You have probably seen a number of news reports by now of the Thailand floods. Maybe you read my recent post about some of our flood relief work. It is pretty unusual, especially the flooding of much of Bangkok, with maybe more yet to follow. A city of 10 million or more covers quite a lot of ground. Many parts of Bangkok have up to 6 feet of water now. All over the country about 500 people have died (most from electrocution, not drowning), which is not so many when you consider how many millions are affected. It is good that the water has come on slowly with some warning rather than all at once as it did a few years ago next door when cyclone Nargis hit Myanmar.
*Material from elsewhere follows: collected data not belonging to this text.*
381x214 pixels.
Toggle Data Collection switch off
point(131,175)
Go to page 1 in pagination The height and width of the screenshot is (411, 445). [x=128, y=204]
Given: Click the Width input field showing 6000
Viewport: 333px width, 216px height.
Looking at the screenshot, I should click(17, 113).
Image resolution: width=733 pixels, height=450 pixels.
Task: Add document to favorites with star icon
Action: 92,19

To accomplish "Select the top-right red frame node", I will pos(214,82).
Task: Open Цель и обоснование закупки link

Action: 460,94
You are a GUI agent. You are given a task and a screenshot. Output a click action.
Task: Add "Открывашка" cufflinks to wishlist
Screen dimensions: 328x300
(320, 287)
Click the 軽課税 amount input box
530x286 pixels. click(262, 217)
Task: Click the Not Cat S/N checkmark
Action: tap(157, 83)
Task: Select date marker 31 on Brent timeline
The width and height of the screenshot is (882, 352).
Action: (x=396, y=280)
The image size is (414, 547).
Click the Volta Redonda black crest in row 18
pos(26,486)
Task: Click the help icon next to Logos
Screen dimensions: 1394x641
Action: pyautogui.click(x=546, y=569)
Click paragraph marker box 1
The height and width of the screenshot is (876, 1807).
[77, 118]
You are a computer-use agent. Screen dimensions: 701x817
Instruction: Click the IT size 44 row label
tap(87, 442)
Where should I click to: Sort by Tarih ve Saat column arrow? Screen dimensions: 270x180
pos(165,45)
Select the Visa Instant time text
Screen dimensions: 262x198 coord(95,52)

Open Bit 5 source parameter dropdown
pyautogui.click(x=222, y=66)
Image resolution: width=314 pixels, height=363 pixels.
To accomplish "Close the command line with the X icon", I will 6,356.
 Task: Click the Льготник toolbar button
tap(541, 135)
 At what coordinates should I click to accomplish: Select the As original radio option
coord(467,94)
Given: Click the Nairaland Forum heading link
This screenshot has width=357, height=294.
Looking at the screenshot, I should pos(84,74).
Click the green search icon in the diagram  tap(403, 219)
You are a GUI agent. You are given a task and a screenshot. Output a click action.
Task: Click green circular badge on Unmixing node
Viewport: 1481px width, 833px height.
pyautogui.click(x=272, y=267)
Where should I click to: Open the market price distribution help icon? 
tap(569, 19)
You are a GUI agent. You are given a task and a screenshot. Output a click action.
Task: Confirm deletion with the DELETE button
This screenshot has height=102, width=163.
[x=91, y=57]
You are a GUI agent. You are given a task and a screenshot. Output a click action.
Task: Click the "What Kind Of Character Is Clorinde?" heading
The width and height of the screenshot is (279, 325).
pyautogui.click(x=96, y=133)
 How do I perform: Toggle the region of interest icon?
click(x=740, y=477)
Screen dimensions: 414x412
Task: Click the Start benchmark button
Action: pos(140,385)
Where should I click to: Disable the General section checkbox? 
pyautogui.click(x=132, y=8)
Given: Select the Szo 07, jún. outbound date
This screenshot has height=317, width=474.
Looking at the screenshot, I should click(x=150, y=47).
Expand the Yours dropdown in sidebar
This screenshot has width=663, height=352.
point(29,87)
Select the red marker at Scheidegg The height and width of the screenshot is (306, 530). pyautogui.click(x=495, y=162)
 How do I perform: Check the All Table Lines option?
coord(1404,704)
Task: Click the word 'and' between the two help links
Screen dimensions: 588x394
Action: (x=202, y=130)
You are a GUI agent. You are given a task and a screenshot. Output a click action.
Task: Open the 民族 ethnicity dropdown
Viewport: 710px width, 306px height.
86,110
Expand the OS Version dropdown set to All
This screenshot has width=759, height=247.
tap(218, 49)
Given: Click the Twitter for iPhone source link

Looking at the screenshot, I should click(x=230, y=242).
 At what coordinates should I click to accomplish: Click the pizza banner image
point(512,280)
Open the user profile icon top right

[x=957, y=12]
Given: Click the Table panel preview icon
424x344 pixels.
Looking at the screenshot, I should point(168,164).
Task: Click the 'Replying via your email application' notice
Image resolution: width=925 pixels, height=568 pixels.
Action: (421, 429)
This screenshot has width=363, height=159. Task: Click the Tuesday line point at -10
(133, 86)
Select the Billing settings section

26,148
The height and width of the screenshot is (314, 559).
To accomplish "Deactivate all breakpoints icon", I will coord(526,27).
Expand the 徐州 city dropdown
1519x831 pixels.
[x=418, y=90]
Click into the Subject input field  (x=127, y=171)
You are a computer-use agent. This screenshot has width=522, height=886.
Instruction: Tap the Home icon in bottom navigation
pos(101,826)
This number may go way up. Many people in Bangkok will not leave their homes. They may end up stranded on an upper floor, however. It may be hard for it to sink in that areas could remain flooded for a MONTH or more. This is not just a few people. There is no reliable estimate, but I believe it is in the ten or even hundred thousands. What will they do for food and clean water? There will be none to be had in many areas even if they can get out of their house. There have been many floods in many places in the world, but the scale of this one is really unusual.

An awful lot of Thailand, especially the central area around and north of Bangkok, is pretty flat and very close to sea level. Water can drain from it to the ocean, but it can take a long time to do it. They day may not be too far off when Bangkok, which is slowly sinking, will build dikes to keep the sea back like in the Netherlands.

Forests in SE Asia. Central Thailand does not have much forest to soak up the rain.

I think that, at least theoretically, much of the flooding could have been prevented. While I have not researched this much, this is what I have heard. The flooding appears to be caused by:

1. Much of the old forests, which could have soaked up some of the water, have been cut over the years so there is more runoff now, especially from the central low lying area, Bangkok and north of Bangkok, that is more built up. That’s where a lot of the flooding is now.

2. There are a number of dams in Thailand. I can find data seven years ago that 11.5% of the country’s power was hydroelectric. I think it’s just a bit more now. For best power generation, you want full reservoirs to take you through the dry season which starts mid October. On the other hand, you should keep the reservoir level down during the rainy season to have room for excess runoff.

3. The rain this year was pretty normal until September and some of October, when it was much higher than normal.

Put all that together and you can guess what happened. Many places were flooding, things were getting bad, and that’s exactly when they had to open up all the dam spillways to relieve stress on the over flooded reservoirs.

2553 is Thai for 2010 and 2554 is 2011. The two bars are September. It rained a lot in October too. Graph is from a subtitled series of videos worth watching even for foreigners.

Now it seems some Bangkok areas have just enough large pumps to transfer water to some major canals that can still take it. If one of these breaks down, as it did yesterday in the Mo Chit area of northern Bangkok, the area quickly floods. I know this because my son Nathan who is visiting here, went to Bangkok yesterday morning to handle some business thinking he would come back today.

Nathan arrived in Bangkok yesterday afternoon at the main bus terminal in the northern Mo Chit area and everything was perfectly normal. This morning when he arrived in the Mo Chit area on the skytrain he looked down from the elevated station to see knee deep water everywhere and no taxis or anything else to get to the bus station. He went back one station which was dry and found a taxi (despite what I said in my last blog entry, the rules are different now in much of Bangkok, if the taxis are running at all) that would charge extra to attempt to get to the bus station. The taxi quit halfway there due to deep water.

So Nathan is stuck in Bangkok until he figures out another way to get here. This country has about 65 million people, with 11 or 12 million of them in Bangkok. When things break down in Bangkok, the entire rest of the country feels it big time. The shelves are often bare here in our local markets and Seven Elevens because goods did not get delivered from Bangkok. Now bottled water water is getting in short supply because the main factory that makes the plastic water bottles is in Bangkok and was recently flooded.

There is still some bottled water. It an other supplies have been building up in our foundation office for the last few days. This Friday we are taking them, via boat I think, into some flooded areas north of Bangkok which are due west from us here. This appears to be relief project of our local area teachers working with the military this time. I’ll bring back a few pictures if I can.